At CinemaCon in Las Vegas, Colligan observed how pre-pandemic editions of the movie theater trade show featured talking points and arguments from both exhibitors and studios that demonstrated how different sides of Hollywood were in “entrenched positions” on what the future of movie releasing should look like. But when movie theaters reopened last year, there was a major change.

“I think last year was a good opportunity for all the hypothetical conversations that dogged the industry about what we should try finally ended and everyone actually got to try them,” Colligan said, referring to experiments like Warner Bros.’ year-long simultaneous release in theaters and on HBO Max and Disney’s release of “Black Widow” as an at-home premium offering on Disney+.

“Everybody got to live out whatever experiment they ever wanted to try…and a lot of people were disavowed of the truth they believe to be real,” Colligan continued. “I think people got less entrenched in their beliefs…and I think that makes us all more collaborative and more creative and puts the industry in a healthier place.”

As an example, Colligan pointed to how studios that did release films simultaneously in theaters and on streaming last year made deals with theater chains giving cinemas a larger share of ticket sale revenue as compensation for the lost revenue from interested audiences who saw those new releases at home.

Warner Bros. made such deals with several major chains last year along with agreements to return to 45-day theatrical windows in 2022, preserving a healthy partnership with exhibitors while allowing them to move forward with an experiment that drew eyes to HBO Max and helped provide stability in an uncertain pandemic box office.

Some of the rhetoric spoken onstage at CinemaCon has also changed.

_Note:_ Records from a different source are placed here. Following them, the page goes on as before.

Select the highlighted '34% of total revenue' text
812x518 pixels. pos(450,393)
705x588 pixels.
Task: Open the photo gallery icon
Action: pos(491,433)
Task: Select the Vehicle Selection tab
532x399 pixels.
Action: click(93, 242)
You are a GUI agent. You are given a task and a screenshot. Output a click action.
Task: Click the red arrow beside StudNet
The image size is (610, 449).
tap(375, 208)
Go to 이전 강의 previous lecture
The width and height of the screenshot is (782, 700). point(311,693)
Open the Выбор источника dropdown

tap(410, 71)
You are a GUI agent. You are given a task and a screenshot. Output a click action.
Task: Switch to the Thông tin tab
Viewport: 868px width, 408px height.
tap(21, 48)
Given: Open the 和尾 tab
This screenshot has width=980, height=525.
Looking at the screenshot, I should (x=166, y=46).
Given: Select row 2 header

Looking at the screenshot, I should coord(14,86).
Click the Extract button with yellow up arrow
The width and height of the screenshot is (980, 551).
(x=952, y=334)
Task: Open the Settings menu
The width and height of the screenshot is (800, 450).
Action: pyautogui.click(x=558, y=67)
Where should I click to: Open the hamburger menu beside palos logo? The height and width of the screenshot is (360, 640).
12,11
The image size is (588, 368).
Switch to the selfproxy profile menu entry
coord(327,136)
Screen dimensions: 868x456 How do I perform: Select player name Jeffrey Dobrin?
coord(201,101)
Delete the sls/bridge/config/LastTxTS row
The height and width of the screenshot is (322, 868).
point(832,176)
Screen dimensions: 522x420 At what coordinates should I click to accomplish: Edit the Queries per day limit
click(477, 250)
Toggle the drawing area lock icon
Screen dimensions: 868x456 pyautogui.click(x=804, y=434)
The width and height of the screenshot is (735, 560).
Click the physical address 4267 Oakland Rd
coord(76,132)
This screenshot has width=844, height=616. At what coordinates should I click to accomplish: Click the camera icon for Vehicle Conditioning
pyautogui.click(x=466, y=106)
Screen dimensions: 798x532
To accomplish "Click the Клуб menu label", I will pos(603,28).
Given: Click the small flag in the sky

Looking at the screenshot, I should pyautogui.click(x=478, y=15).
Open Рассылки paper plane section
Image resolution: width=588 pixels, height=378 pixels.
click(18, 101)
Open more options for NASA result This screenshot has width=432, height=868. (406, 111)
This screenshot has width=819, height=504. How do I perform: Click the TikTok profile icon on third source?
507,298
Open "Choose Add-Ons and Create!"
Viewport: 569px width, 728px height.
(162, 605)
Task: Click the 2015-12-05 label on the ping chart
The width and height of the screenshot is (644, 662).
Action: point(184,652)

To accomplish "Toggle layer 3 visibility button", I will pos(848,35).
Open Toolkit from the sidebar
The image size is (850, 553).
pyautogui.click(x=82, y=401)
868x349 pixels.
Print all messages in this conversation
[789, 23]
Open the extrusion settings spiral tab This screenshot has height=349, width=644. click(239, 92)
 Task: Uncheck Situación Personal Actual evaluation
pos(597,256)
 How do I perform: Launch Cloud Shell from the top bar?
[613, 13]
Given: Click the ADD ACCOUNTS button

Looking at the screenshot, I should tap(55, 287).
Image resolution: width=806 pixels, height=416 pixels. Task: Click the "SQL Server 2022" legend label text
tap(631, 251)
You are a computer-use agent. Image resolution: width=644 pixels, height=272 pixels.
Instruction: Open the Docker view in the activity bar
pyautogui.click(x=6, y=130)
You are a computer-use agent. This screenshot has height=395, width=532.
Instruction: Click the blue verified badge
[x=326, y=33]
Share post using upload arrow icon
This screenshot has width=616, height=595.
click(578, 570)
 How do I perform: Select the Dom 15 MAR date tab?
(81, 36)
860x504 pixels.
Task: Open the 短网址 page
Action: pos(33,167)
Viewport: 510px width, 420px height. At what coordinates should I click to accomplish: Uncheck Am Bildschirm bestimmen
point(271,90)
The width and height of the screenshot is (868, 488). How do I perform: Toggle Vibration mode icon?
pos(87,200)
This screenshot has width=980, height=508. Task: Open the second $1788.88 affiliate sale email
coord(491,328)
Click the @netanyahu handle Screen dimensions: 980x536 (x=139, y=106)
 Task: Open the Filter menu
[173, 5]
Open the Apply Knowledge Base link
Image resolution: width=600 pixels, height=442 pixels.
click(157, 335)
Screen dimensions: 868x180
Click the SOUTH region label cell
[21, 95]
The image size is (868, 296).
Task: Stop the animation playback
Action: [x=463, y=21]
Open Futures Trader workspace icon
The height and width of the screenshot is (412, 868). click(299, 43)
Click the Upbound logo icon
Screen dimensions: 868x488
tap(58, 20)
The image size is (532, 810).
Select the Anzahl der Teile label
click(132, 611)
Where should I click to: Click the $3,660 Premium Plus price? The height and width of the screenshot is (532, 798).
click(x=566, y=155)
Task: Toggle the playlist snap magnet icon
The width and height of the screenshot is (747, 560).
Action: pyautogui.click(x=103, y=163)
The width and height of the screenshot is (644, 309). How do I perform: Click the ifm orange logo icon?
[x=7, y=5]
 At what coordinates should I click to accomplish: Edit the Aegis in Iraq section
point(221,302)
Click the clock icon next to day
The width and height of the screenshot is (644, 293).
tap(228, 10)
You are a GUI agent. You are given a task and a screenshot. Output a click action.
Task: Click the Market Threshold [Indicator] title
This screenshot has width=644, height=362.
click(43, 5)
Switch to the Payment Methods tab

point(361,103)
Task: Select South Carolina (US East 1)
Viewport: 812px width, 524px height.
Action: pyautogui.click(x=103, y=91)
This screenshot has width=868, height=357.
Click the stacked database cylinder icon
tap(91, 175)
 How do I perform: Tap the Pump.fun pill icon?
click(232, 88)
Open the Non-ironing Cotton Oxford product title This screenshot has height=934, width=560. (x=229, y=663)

While in past years attendees would fiercely defend the 90-day theatrical window, NATO CEO John Fithian walked a finer line this week, passionately defending the importance of windowing to the bottom line and declaring day-and-date releasing “dead as a serious business model” while also acknowledging that the nature of such windows is changing — or in other words, shortening — as the industry moves out of the pandemic.

“Exhibitors and distributors are continuing to work together to create evolving periods of theatrical exclusivity that maximize movies’ theatrical revenue and increase the perceived value to consumers when they go to exclusive home streaming,” he said. “Even as they evolve, it remains the case that theatrical windows grow our entire industry.”